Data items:
--- START ---

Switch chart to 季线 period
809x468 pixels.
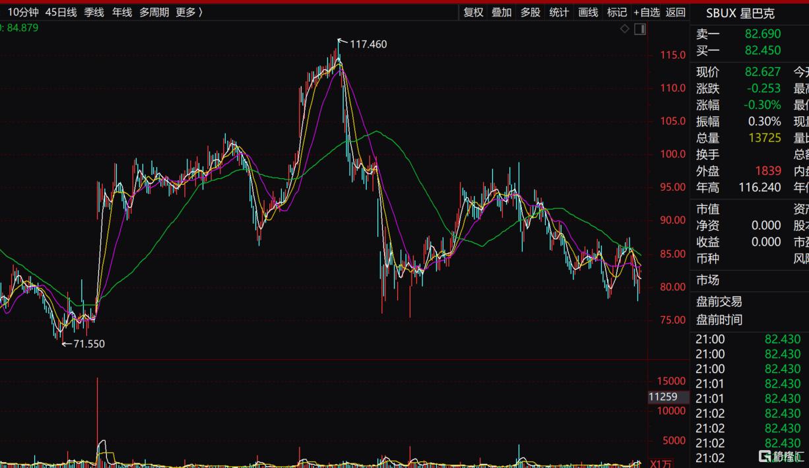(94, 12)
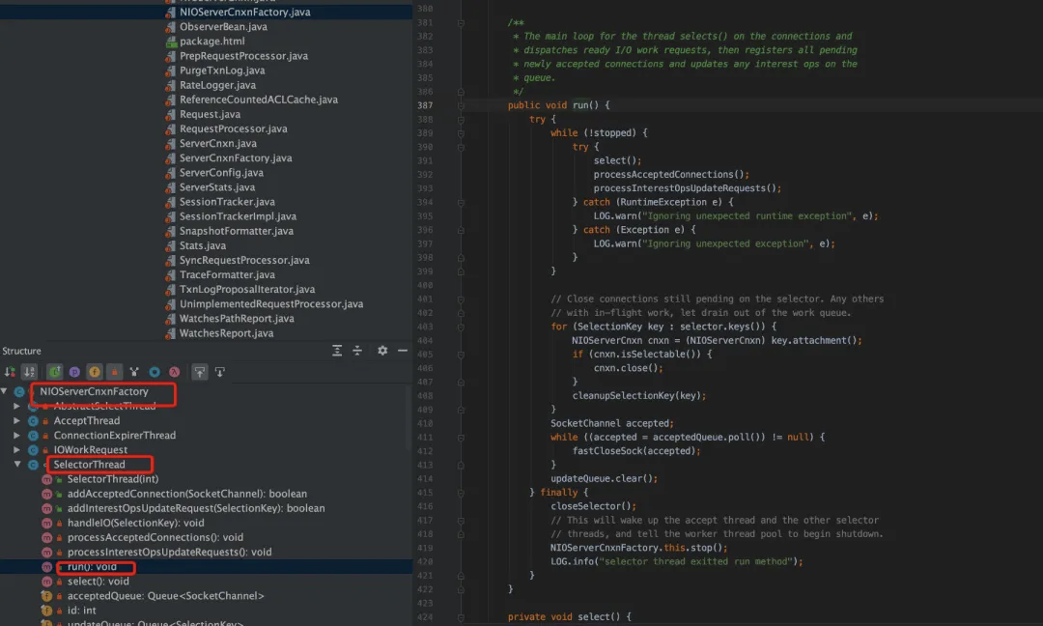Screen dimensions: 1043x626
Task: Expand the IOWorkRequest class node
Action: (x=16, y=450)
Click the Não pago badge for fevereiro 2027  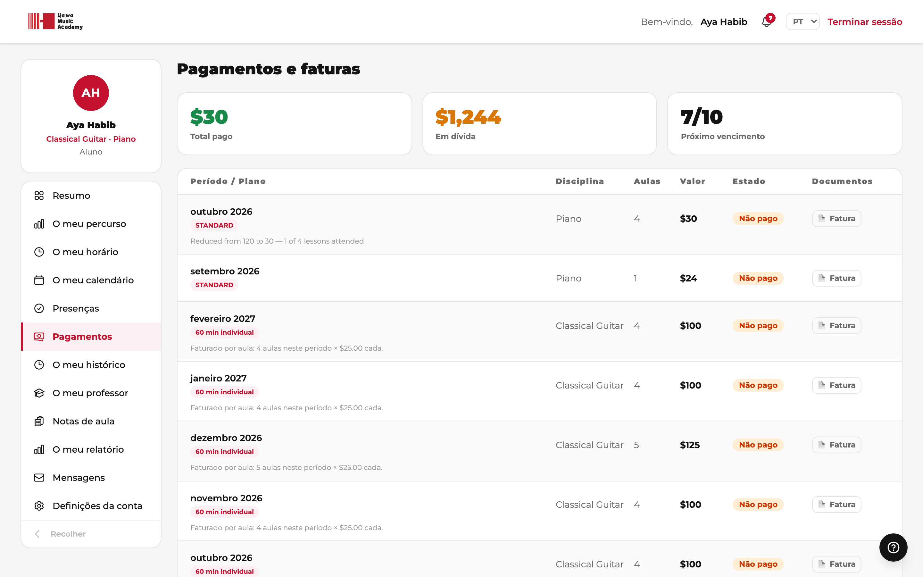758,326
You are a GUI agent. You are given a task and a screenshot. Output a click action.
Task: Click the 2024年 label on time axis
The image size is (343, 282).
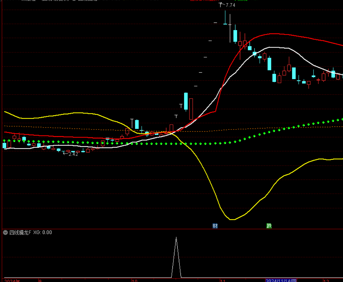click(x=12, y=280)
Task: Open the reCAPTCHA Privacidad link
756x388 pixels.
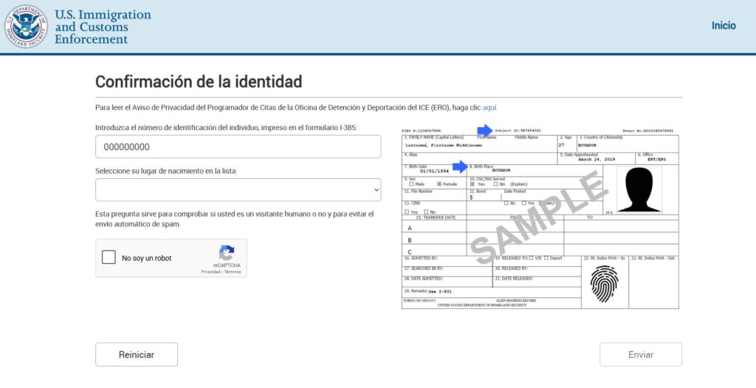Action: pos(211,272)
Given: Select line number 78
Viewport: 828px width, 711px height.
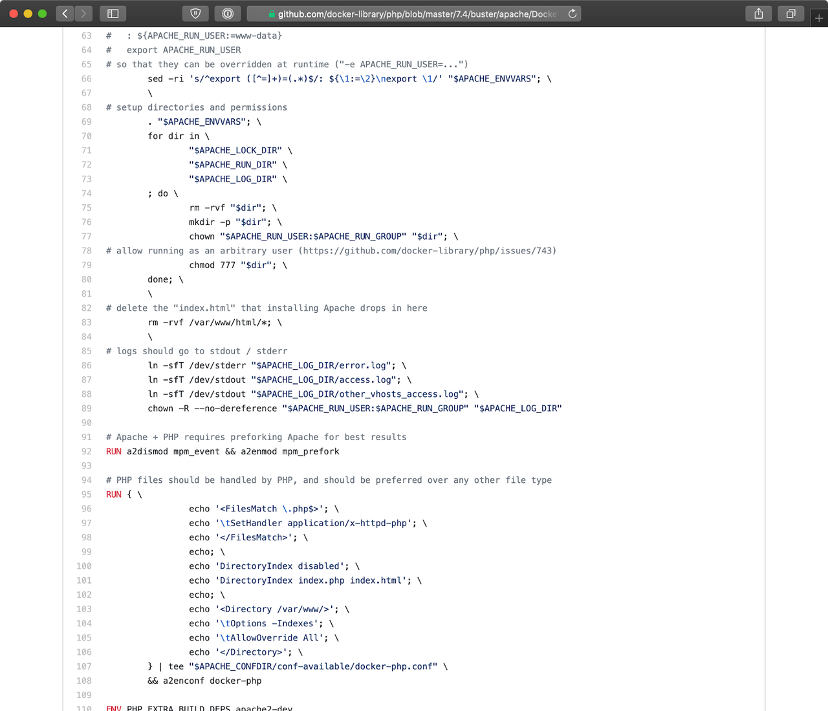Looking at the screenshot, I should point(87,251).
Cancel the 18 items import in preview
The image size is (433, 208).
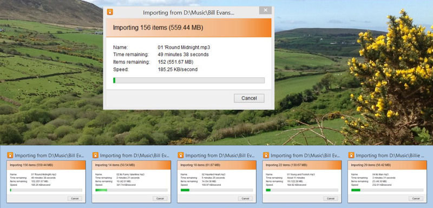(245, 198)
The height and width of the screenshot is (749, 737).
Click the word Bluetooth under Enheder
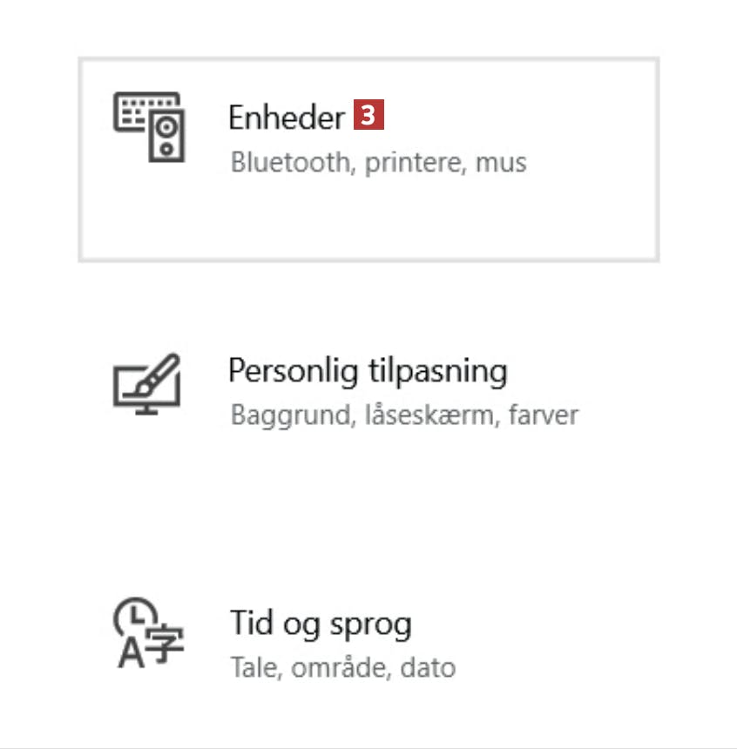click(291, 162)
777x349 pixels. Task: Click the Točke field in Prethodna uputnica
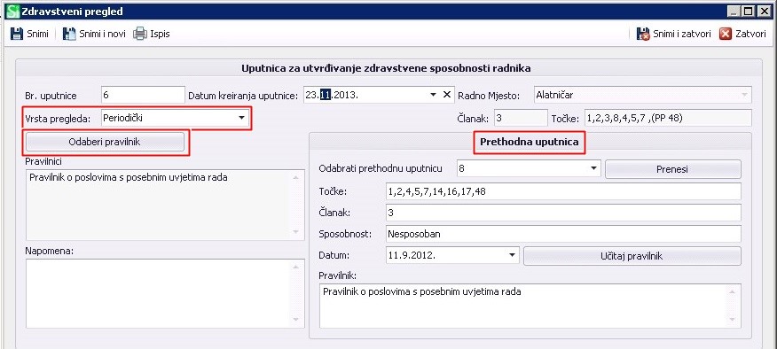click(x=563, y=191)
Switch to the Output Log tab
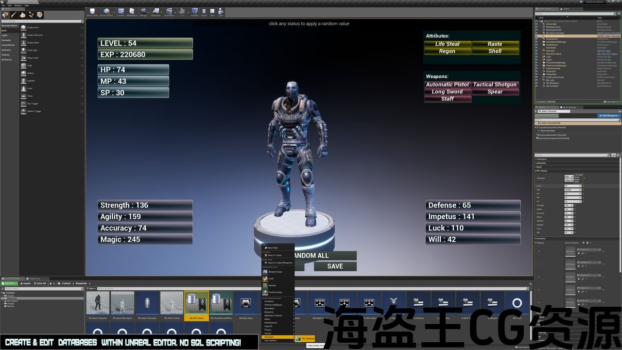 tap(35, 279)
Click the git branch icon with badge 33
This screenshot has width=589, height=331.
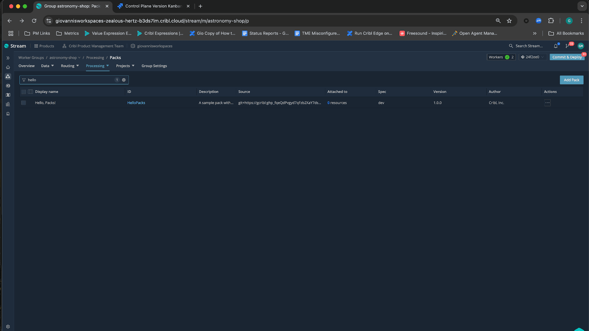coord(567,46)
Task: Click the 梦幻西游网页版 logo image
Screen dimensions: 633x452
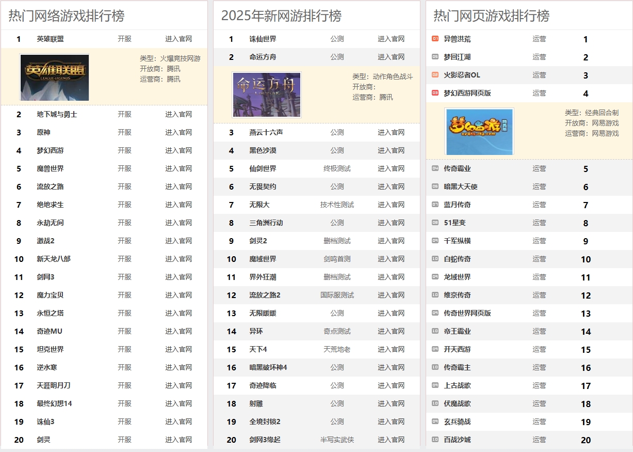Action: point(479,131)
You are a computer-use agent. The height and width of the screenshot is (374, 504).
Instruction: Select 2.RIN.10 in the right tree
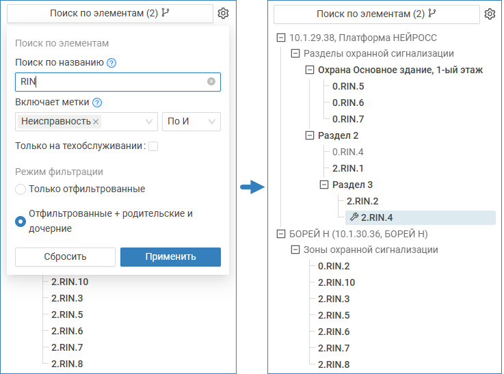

--- END ---

## PROBLEM TO SOLVE
The final stretch of the data, from the line with "Viewport: 828px width, 711px height." through its last line, is to be retyped exactly; pictures are not part of the copy.

## YOUR SOLUTION
Viewport: 828px width, 711px height.
Looking at the screenshot, I should point(87,251).
Cancel the 18 items import in preview
The image size is (433, 208).
(245, 198)
The height and width of the screenshot is (749, 737).
Click the word Bluetooth under Enheder
click(291, 162)
777x349 pixels. Task: Click the Točke field in Prethodna uputnica
click(x=563, y=191)
Switch to the Output Log tab
 tap(35, 279)
Click the git branch icon with badge 33
This screenshot has width=589, height=331.
coord(567,46)
Task: Click the 梦幻西游网页版 logo image
Screen dimensions: 633x452
Action: point(479,131)
You are a computer-use agent. The height and width of the screenshot is (374, 504).
Instruction: Select 2.RIN.10 in the right tree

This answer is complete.